In his view, the sale will ensure the assets within Distell's portfolio align with its strategy and generate long-term shareholder value.
"The disposal of Bisquit will allow us to focus our efforts on accelerating our growth in key product categories and markets where we believe we can deliver more attractive returns and deliver on our growth aspirations," he said.
The deal is expected to close during the first quarter of 2018.
Bisquit Cognac was established in 1819 by Alexandre Bisquit. The brand’s key markets include South Africa, Belgium and Switzerland.

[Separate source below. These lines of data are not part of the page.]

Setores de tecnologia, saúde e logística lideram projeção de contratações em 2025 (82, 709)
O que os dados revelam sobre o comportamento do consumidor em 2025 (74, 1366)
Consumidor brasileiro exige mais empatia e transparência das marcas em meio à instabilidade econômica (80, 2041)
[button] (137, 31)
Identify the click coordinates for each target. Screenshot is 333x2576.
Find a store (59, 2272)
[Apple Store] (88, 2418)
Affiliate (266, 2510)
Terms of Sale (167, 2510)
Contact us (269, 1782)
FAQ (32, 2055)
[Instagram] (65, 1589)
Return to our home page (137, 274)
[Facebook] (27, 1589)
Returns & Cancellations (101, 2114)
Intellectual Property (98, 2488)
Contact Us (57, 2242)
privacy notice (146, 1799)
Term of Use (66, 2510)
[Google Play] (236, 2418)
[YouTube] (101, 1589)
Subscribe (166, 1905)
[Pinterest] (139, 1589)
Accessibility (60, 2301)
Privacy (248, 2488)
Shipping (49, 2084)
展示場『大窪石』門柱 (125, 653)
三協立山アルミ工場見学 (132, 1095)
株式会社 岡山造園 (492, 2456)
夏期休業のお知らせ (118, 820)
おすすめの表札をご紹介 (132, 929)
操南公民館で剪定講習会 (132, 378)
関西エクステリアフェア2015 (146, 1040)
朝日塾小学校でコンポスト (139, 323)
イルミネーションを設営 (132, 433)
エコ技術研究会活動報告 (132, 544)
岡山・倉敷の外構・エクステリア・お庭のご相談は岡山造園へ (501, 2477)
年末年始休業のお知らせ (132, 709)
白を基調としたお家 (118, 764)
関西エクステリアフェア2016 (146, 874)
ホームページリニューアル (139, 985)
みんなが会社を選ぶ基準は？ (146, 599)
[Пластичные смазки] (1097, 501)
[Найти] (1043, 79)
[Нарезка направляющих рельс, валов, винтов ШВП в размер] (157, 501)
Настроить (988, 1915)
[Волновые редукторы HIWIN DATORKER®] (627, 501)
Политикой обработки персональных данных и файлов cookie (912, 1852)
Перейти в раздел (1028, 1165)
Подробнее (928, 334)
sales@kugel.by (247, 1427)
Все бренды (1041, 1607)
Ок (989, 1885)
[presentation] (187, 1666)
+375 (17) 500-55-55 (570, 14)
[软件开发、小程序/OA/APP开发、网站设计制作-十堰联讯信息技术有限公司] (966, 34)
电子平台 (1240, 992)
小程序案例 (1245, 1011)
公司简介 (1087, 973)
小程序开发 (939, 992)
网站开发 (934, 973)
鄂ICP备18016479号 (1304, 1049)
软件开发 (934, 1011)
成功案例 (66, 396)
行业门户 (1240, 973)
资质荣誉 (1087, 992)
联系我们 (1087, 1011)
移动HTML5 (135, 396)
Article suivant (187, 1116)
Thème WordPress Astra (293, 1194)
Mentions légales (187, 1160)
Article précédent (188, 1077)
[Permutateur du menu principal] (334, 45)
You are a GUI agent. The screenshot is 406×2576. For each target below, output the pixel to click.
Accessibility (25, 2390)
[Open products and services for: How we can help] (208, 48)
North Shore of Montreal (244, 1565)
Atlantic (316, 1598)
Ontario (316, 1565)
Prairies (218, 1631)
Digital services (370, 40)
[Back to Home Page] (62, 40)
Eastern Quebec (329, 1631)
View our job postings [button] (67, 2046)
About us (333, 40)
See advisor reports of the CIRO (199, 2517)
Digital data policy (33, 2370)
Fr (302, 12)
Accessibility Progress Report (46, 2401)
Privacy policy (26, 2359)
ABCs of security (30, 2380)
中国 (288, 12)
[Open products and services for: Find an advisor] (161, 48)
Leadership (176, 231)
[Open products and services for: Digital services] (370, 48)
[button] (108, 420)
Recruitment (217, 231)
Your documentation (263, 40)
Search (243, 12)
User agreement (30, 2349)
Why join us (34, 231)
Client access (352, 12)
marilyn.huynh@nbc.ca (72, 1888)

According to Distell, the terms of the sale agreement are that Campari Group - one of the largest spirit groups in the world - will acquire all the shares in Bisquit. It will also acquire existing stock, maturing inventory, the trademarks as well as production facilities - warehouses, blending cellars and a bottling plant.
The brands involved include a range of cognacs - Bisquit V.S. Classique; Bisquit V.S.O.P.; Bisquit Prestige; and Bisquit X.O., as well as rare collections and limited editions.
Fin24 reported in August that Distell's annual results for the financial year ending on June 30 2017 reflected the pressure on domestic consumers and increased global competition, according to Rushton. The company declared a total dividend of 379 cents per share for the financial year.
Group revenue increased by 3.7% to R22.3bn while maintaining sales volumes. Domestic market revenue increased by 7.8% and sales volumes increased by 1.5%. Headline earnings decreased by 3.6% to R1.6bn and headline earnings per share (HEPS) decreased by 3.7% to 708.3 cents - but increasing by 7.4% and 7.2% respectively on a normalised basis.
The Group has continued to ramp up its investment on the African continent, for instance acquiring a further 26.4% stake in Kenya's KWA Holdings East Africa (KHEAL). Distell now owns a majority shareholding in KHEAL of 52.4%.
African markets, outside of South Africa, delivered mixed results amid continued economic uncertainty and lower income from commodities. Revenue was maintained on sales volumes which were down by 5.2% compared to the previous year.
Focus markets in Africa such as Namibia, Kenya, Nigeria and Zimbabwe all recorded strong growth, but Distell's overall performance was again negatively impacted by the tough macro-economic conditions in Angola. The region contributed 50.1% to foreign revenue.
"The performance in international markets beyond Africa was resilient amid more challenging trading conditions and consolidation of multinational competitors entrenching their dominant positions," Distell said at the time.